::: Entries supplied :::

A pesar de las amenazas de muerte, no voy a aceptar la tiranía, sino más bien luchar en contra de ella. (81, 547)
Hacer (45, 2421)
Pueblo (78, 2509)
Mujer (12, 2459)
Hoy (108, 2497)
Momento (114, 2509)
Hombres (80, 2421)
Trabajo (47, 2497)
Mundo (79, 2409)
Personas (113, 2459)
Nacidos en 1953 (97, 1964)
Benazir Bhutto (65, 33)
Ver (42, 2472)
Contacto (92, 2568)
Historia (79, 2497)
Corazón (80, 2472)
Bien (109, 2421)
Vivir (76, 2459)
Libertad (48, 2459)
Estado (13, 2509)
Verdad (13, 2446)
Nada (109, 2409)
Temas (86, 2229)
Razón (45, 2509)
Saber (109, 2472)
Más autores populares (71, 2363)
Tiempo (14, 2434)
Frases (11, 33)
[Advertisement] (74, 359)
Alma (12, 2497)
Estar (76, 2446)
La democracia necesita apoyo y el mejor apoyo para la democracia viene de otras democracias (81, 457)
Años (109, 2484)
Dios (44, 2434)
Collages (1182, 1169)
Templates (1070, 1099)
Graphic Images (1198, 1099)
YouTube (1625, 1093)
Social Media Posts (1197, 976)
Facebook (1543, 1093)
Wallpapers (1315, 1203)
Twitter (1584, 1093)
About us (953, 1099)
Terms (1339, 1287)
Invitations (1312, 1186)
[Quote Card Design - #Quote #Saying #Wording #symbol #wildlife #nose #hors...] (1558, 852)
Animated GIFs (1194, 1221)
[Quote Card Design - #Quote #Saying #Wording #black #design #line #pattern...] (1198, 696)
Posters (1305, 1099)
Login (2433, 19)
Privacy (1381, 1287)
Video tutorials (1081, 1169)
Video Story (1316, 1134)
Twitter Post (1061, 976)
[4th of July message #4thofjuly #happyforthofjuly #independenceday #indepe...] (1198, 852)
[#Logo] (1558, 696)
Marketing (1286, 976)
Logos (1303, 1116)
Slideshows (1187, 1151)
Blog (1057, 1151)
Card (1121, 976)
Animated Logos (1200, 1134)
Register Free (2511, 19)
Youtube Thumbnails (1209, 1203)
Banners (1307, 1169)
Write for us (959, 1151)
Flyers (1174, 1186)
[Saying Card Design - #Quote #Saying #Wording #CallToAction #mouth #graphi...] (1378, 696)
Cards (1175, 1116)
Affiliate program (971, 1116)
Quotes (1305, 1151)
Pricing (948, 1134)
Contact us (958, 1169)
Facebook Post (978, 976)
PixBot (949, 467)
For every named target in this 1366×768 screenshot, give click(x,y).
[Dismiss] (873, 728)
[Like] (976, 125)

:::

Task to complete:
Reproduce every line of the entries above, unchanged, from the very first one down to and including the line containing "Nacidos en 1953 (97, 1964)".

The answer:
A pesar de las amenazas de muerte, no voy a aceptar la tiranía, sino más bien luchar en contra de ella. (81, 547)
Hacer (45, 2421)
Pueblo (78, 2509)
Mujer (12, 2459)
Hoy (108, 2497)
Momento (114, 2509)
Hombres (80, 2421)
Trabajo (47, 2497)
Mundo (79, 2409)
Personas (113, 2459)
Nacidos en 1953 (97, 1964)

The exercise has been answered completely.